== Article ==
Discussion:
TXO commitments do not need a soft-fork to be useful
Add Reply
Peter Todd via bitcoin-dev
2017-02-23 01:11:47 UTC
Reply
Permalink
Raw Message
Something I've recently realised is that TXO commitments do not need to be
implemented as a consensus protocol change to be useful. All the benefits they
provide to full nodes with regard to allowing for old UTXO data to be pruned -
and thus solving the UTXO bloat problem - can be implemented even without
having miners commit to the TXO commitment itself. This has a significant
deployment advantage too: we can try out multiple TXO commitment schemes, in
production, without the need for consensus changes.


# Reasoning

1) Like any other merkelized data structure, a TXO commitment allows a data set
- the TXO set - to be securely provided by an untrusted third party, allowing
the data itself to be discarded. So if you have a valid TXO commitment, you can
discard the TXO data itself, and rely on untrusted entities to provide you that
data on demand.

2) The TXO set is a super-set of the UTXO set; all data in the UTXO set is also
present in the TXO set. Thus a TXO commitment with spent TXO's pruned is
equivalent to a UTXO set, doubly so if inner nodes in the commitment tree
commit to the sum-unspent of their children.

3) Where a outpoint-indexed UTXO set has a uniform access pattern, an
insertion-ordered TXO set has a delibrately *non-uniform* access pattern: not
only are new entries to the TXO set always appended to the end - an operation
that requires a known, log2(n), sized set of merkle tips - but due to lost
coins alone we can guarantee that older entries in the TXO set will be less
frequently updated than newer entries.

4) Thus a full node that doesn't have enough local storage to maintain the full
UTXO set can instead keep track of a TXO commitment, and prune older UTXO's
from it that are unlikely to be spent. In the event those UTXO's are spent,
transactions and blocks spending them can trustlessly provide the necessary
data to temporarily fill-in the node's local TXO set database, allowing the
next commitment to be calculated.

5) By *not* committing the TXO commitment in the block itself, we obsolete my
concept of delayed TXO commitments: you don't need to have calculated the TXO
commitment digest to validate a block anyway!


# Deployment Plan

1) Implement a TXO commitment scheme with the ability to efficiently store the
last n versions of the commitment state for the purpose of reorgs (a
reference-counted scheme naturally does this).

2) Add P2P support for advertising to peers what parts of the TXO set you've
pruned.

3) Add P2P support to produce, consume, and update TXO unspentness proofs as
part of transaction and block relaying.

4) Profit.


# Bootstrapping New Nodes

With a TXO commitment scheme implemented, it's also possible to produce
serialized UTXO snapshots for bootstrapping new nodes. Equally, it's obviously
possible to distribute those snapshots, and have people you trust attest to the
validity of those snapshots.

== Material provided ==
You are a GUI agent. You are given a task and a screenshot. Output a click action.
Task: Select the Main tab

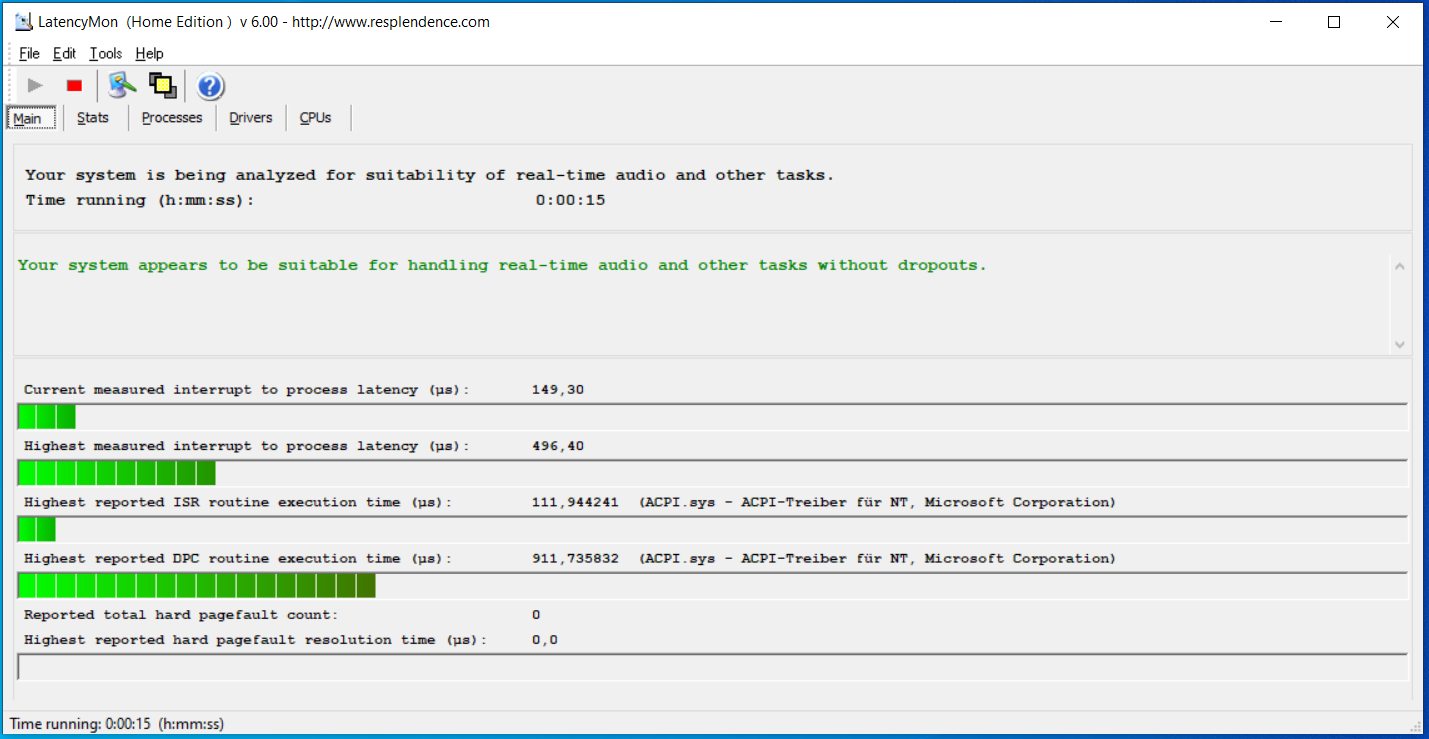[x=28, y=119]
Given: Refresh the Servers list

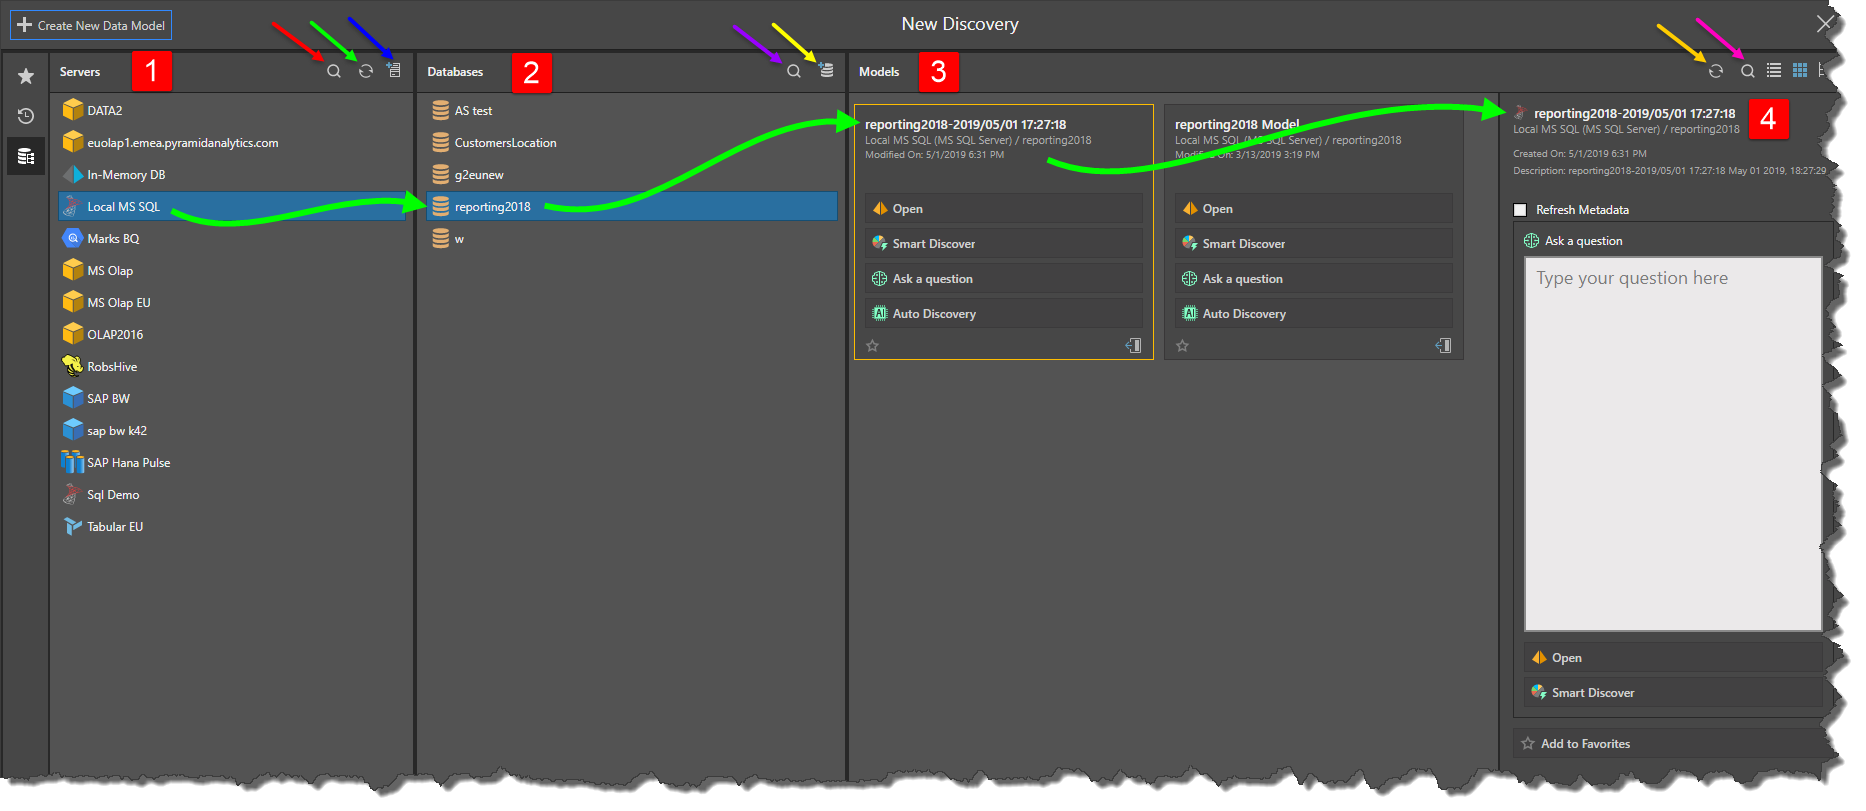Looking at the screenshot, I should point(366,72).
* * *
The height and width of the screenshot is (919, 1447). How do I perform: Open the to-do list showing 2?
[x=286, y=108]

== Work to do ==
a) Say whether each statement agrees with the post on TXO commitments, answering yes or no and quoting the words of the post that decide it. (i) TXO commitments have to be a consensus protocol change before they are useful. (ii) Every piece of data in the UTXO set is also found in the TXO set. (iii) New entries are added at the start of the TXO set.
b) From the post on TXO commitments, copy out the stretch from "2) The TXO set" through "than newer entries.".
The two blocks of lines play no part in this exercise.

== Answers provided ==
a)
(i) No: "TXO commitments do not need to be implemented as a consensus protocol change to be useful"
(ii) Yes: "all data in the UTXO set is also present in the TXO set"
(iii) No: "new entries to the TXO set always appended to the end"

b)
2) The TXO set is a super-set of the UTXO set; all data in the UTXO set is also
present in the TXO set. Thus a TXO commitment with spent TXO's pruned is
equivalent to a UTXO set, doubly so if inner nodes in the commitment tree
commit to the sum-unspent of their children.

3) Where a outpoint-indexed UTXO set has a uniform access pattern, an
insertion-ordered TXO set has a delibrately *non-uniform* access pattern: not
only are new entries to the TXO set always appended to the end - an operation
that requires a known, log2(n), sized set of merkle tips - but due to lost
coins alone we can guarantee that older entries in the TXO set will be less
frequently updated than newer entries.